BEGIN
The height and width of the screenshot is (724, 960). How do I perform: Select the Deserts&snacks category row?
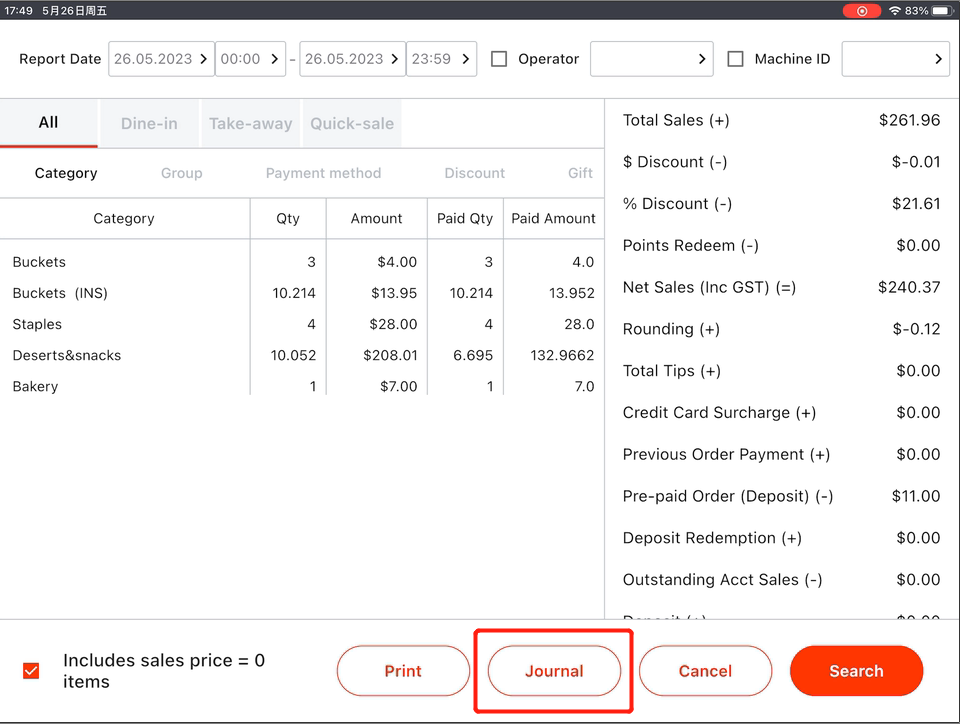point(67,355)
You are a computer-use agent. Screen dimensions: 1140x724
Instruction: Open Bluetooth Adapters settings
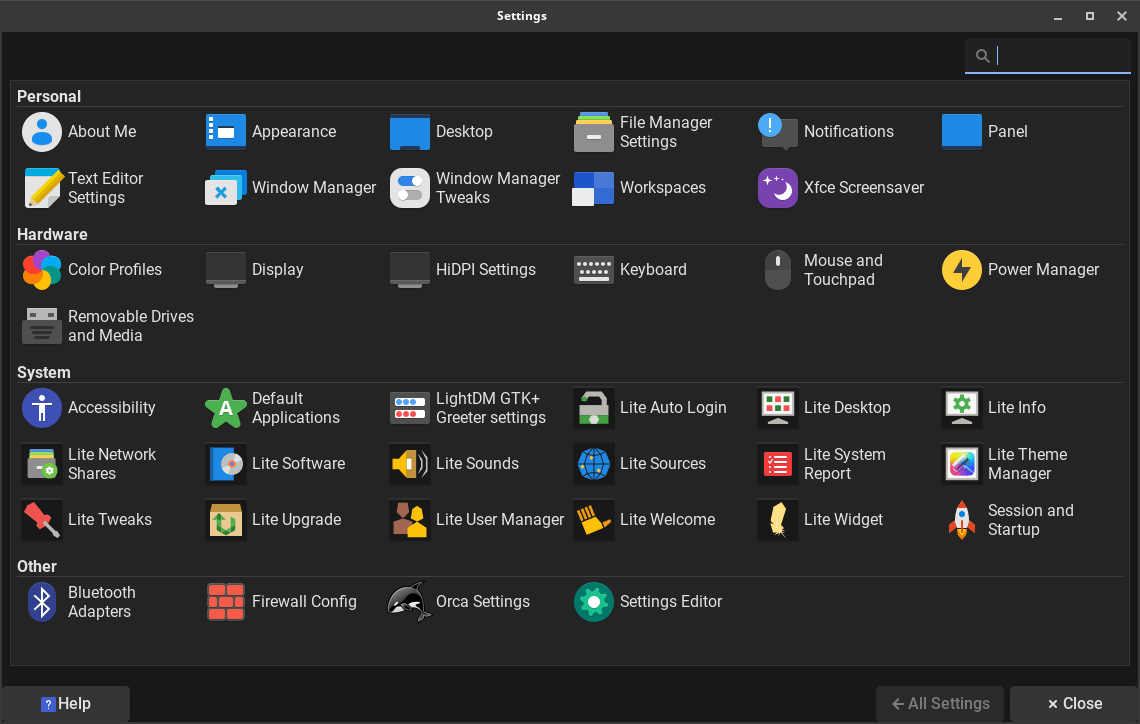click(80, 602)
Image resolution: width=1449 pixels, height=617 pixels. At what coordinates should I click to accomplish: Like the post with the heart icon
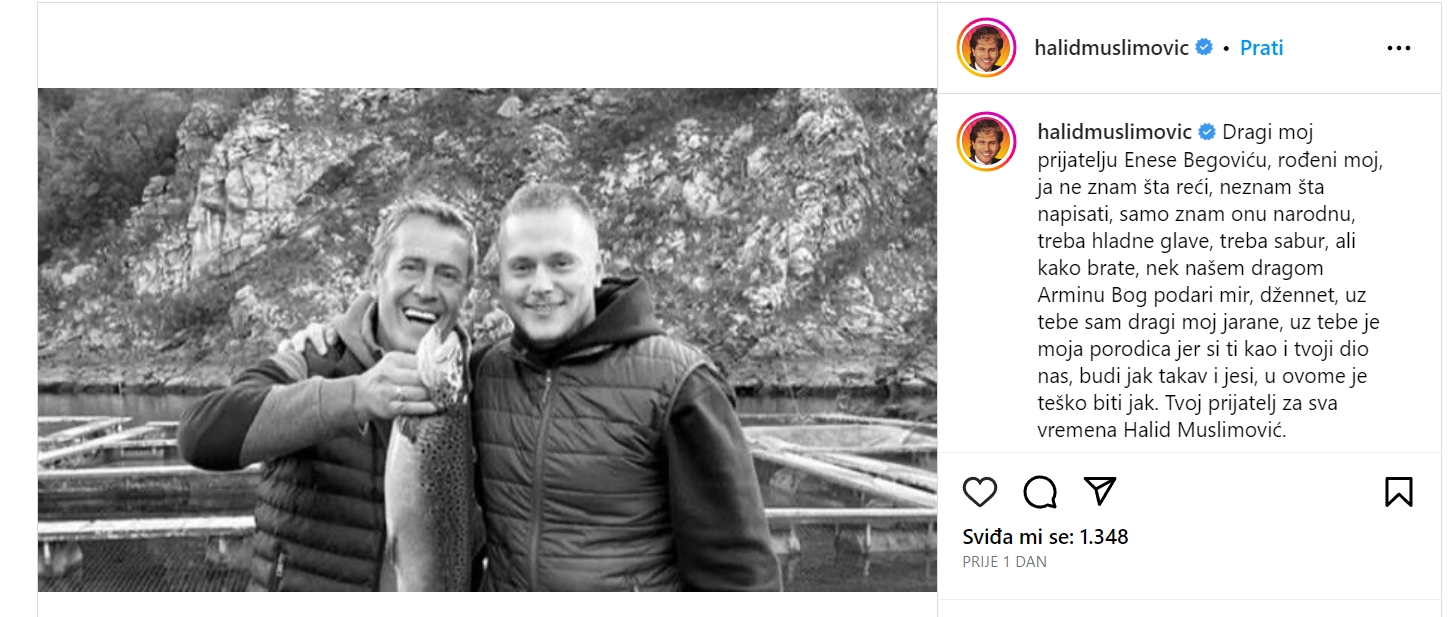coord(980,491)
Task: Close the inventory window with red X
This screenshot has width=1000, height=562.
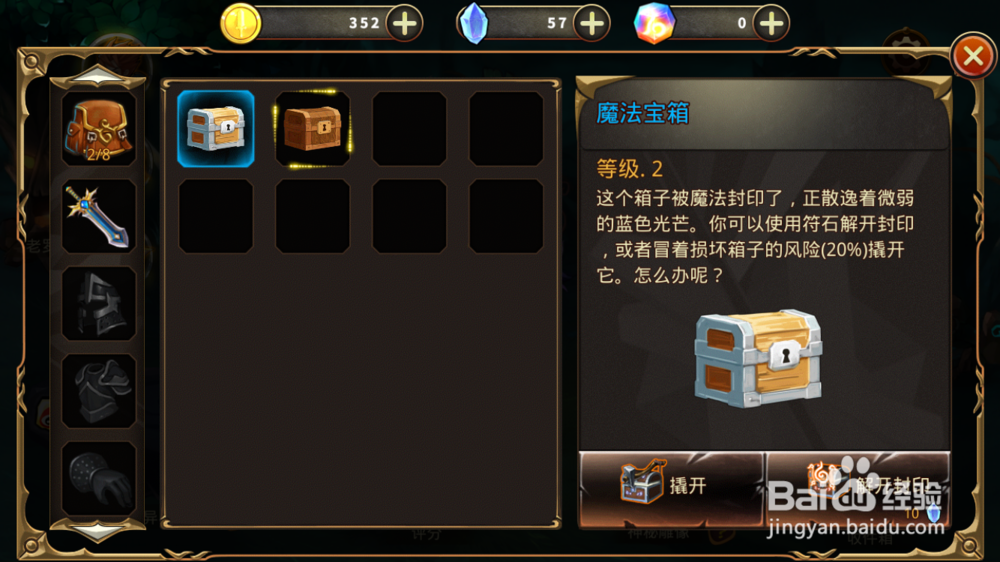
END
- [WHAT NEEDS TO BE DONE]: All of the data above must be printed exactly, minus its pictures.

- [OUTPUT BELOW]:
The height and width of the screenshot is (724, 960). How do I perform: Select the Deserts&snacks category row?
point(67,355)
You are a computer-use agent. Screen dimensions: 1140x724
Instruction: Open Bluetooth Adapters settings
click(80, 602)
Image resolution: width=1449 pixels, height=617 pixels. At what coordinates should I click to accomplish: Like the post with the heart icon
coord(980,491)
Task: Close the inventory window with red X
This screenshot has width=1000, height=562.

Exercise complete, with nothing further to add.